The major US indices rebounded on Thursday, as the US fourth quarter growth data came in softer-than-expected and the GDP price index, a gauge of inflation, fell from 3.5% to 2% quarter-on-quarter, faster than analyst expectations which pointed at a slightly stronger 2.2%. The soft US data spurred the dovish Federal Reserve (Fed) expectations a day after the Fed announced its full commitment to support the economy until substantial progress is seen. The S&P500 gained near 1% following its biggest slide since October, as Nasdaq added 0.50%. 

Asian markets didn’t follow up on the European and US session gains. European and US futures slipped on rising worries regarding the mounting tensions over the retail speculation that has shaken Wall Street this week – yes I am talking about GameStop.

And the game is not over: Reddit wallstreetbets, which is now worldwide famous for having triggered the short squeeze in GameStop shares is now pointing at iShares Silver Trust, the world’s leading exchange-traded silver trust, as the ‘biggest short squeeze in the world’, enough for sending its army of home traders to the battle field.

Silver jumped a touch below the $27 per ounce as a result of a sudden rush to iShares Silver Trust, which saw its price jump by 5.5%. Whether the momentum picks up further is yet to be seen. 

Elsewhere, the US 10-year yield eased after climbing to 1.05%, and gold pushed higher for the first time after a six-consecutive-day slide. The yellow metal could attract some safe-haven flows before the weekly closing bell, as risk investors could have cold feet following the GameStop saga and its broader implications in terms of regulation and policy.

In the foreign exchange markets, the US dollar strengthened against its major G10 counterparts. The euro is testing the 1.21 support against the US dollar. The shortages in Covid vaccine push EU policymakers to block the AstraZeneca vaccine exports, which could gather the fury of its trade partners starting with the US and build the foundation of erratic trade relationships in the foreseeable future, which in turn would have an additional negative impact on the economic recovery.

Speaking of recovery, the French fourth quarter GDP slowed 1.3% only, versus a 4% decline penciled in by analysts following an 18% jump a quarter earlier. German exports fell more than expected in December. The euro gave a muted reaction to the data, but the latest figures leave a bitter taste given the rising prospects of a double-dip recession across Europe due to the unending Covid crisis.

Finally, WTI crude eased for the fourth straight session on soft US growth and rising prospects of a delayed recovery in global economic activity amid the mutation of the virus and the new lockdown measures. The fading demand prospects should continue weighing on oil prices, where the next natural bearish target stands at the $50 per barrel.  

Game’s Not Over 

The GameStop story is turning into a financial, and maybe soon to a political drama, where brokers which allowed the questionable race happen impose restrictions for trading the stock. It gives way to fury among ‘pajama traders’, the issue is even taken to the court by at least two traders.

Now the market is holding its breath to see how the small traders’ war declaration against the Wall Street giants will end.
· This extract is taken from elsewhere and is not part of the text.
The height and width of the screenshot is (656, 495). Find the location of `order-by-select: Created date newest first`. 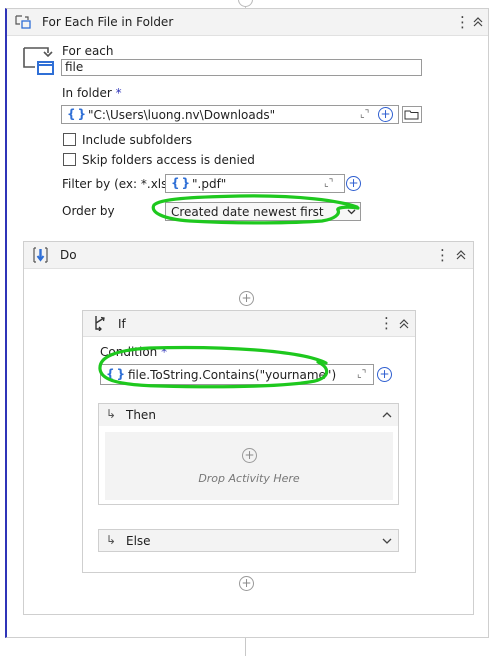

order-by-select: Created date newest first is located at coordinates (263, 212).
There is little doubt that the short squeeze in GameStop shares is now a speculative bubble. Normally, we need to be very carefully with the use of ‘speculative bubble’. A bubble is not a bubble until it bursts, as investors give the market moves the benefit of doubt - the possibility that there is a real value behind a business which saw its stock price soaring. This is, for instance, how many feel about the race behind the Tesla shares. There are solid arguments supporting the rise in Tesla’s share price. The company has a solid business model; the world is turning towards achieving carbon-neutrality in the next 30 years and Tesla has got its business right - and probably a technology that could beat its rivals at least for now.

It’s however hard to give the same reasoning for GameStop. Fundamentally, there is little that justify the rise in its stock price other than a group of retail traders willing to go against Wall Street wolves. So the chances are, by the end of this story, the GameStop price comes down crushing and the saga ends. 

Yesterday, the GameStop shares slid 44% on the back of trading restrictions imposed by platforms of which they trade, yet rebounded by more than 60% in the after-trading hours as brokers announced to ease the trade restrictions.

The GameStop saga will end, leaving a sour taste in policymakers’ mouths. So, the story could be a trigger for action that could bring the government and the central bank to revise their ultra-lose policies, that throw liquidity in the middle, and not towards a reasonable target. This gives way to a poor transmission to the real economy, and unjustified valuation in the financial markets, both for Nasdaq stocks and Bitcoin than GameStop.

According to the latest news, the White House monitors the situation, and Senator Elizabeth Warren told regulators to ‘wake up and do their jobs.’ Regarding the rally in the blue-chip stocks since the March rebound, the small stock industry is not the only one that needs regulation.